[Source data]
>>>

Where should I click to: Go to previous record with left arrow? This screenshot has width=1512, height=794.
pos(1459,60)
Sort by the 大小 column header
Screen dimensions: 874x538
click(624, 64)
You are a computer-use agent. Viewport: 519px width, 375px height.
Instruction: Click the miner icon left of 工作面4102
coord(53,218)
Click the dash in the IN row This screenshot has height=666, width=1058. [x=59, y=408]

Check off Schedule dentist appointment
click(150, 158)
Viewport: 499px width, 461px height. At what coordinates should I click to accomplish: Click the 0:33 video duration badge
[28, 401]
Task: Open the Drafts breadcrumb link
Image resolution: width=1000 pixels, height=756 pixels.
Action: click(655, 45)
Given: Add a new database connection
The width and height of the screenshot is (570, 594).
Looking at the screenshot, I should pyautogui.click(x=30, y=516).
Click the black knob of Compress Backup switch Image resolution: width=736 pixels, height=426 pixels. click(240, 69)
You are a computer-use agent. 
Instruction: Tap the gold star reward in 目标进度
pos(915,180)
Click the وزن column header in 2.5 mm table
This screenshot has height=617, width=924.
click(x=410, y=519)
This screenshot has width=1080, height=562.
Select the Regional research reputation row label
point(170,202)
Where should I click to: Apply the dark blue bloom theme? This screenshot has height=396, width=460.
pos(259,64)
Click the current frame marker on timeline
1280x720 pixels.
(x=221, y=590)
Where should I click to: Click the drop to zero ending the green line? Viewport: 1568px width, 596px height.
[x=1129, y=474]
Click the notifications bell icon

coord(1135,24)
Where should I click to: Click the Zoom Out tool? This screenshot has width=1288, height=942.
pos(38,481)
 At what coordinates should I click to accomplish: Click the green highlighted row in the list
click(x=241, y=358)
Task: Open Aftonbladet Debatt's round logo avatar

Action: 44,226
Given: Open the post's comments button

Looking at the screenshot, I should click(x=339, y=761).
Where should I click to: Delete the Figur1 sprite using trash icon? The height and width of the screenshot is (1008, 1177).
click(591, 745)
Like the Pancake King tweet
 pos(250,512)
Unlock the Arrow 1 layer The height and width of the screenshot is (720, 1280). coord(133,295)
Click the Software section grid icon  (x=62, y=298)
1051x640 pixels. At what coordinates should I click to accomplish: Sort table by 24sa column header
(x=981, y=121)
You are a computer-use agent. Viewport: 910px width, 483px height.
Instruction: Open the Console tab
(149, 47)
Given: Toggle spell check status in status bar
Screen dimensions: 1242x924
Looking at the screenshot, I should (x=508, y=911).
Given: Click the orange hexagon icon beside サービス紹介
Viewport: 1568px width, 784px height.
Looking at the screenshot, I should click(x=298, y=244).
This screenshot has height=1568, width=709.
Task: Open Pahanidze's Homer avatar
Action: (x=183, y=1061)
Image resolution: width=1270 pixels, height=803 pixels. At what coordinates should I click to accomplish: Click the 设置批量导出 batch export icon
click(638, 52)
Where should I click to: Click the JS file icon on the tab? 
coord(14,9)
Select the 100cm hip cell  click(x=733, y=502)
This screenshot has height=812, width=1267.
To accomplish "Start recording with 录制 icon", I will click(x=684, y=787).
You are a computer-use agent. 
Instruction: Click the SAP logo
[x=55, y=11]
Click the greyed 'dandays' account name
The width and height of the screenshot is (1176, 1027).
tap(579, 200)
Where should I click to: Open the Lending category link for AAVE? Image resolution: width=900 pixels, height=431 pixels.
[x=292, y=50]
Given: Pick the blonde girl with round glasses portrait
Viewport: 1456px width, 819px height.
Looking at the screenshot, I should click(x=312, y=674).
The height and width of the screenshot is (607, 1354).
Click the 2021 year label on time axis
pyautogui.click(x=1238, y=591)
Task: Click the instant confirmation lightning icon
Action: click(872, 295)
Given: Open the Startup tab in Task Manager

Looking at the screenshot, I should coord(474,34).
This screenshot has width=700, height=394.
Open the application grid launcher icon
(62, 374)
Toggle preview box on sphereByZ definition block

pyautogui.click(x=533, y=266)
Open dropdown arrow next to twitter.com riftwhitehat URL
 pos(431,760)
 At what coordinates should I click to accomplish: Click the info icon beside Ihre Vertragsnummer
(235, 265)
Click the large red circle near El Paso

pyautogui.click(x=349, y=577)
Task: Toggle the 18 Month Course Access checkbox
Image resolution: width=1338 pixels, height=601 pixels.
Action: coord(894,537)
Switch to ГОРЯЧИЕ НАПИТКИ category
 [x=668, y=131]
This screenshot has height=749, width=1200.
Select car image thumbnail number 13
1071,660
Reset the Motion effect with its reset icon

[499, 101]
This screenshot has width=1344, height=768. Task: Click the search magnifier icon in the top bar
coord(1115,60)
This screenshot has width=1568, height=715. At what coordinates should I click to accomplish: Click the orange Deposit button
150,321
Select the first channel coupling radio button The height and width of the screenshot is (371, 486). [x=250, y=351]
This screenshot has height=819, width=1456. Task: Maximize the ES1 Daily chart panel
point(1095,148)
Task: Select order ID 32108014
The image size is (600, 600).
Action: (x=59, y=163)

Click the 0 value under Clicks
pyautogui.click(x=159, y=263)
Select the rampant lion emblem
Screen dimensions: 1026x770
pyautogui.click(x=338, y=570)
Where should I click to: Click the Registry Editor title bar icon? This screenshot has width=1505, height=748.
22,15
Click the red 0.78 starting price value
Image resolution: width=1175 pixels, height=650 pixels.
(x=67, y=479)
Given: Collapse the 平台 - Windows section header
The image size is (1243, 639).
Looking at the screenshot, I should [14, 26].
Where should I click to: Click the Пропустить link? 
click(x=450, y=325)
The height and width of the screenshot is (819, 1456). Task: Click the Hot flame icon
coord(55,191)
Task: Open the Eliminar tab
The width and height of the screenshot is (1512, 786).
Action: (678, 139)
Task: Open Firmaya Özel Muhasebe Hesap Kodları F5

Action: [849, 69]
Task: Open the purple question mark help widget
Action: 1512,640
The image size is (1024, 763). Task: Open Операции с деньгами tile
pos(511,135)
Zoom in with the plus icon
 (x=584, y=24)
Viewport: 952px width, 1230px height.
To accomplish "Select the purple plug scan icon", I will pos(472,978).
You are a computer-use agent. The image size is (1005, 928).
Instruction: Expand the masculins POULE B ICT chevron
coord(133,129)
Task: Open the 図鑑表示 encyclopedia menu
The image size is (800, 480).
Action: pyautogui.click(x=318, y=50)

<<<

What the exercise asks: What is asked for is an exact copy of the lines above from the one containing "Where should I click to: Open" through the one containing "The height and width of the screenshot is (607, 1354).", and only those.

Written answer:
Where should I click to: Open the Lending category link for AAVE? Image resolution: width=900 pixels, height=431 pixels.
[x=292, y=50]
Given: Pick the blonde girl with round glasses portrait
Viewport: 1456px width, 819px height.
Looking at the screenshot, I should click(x=312, y=674).
The height and width of the screenshot is (607, 1354).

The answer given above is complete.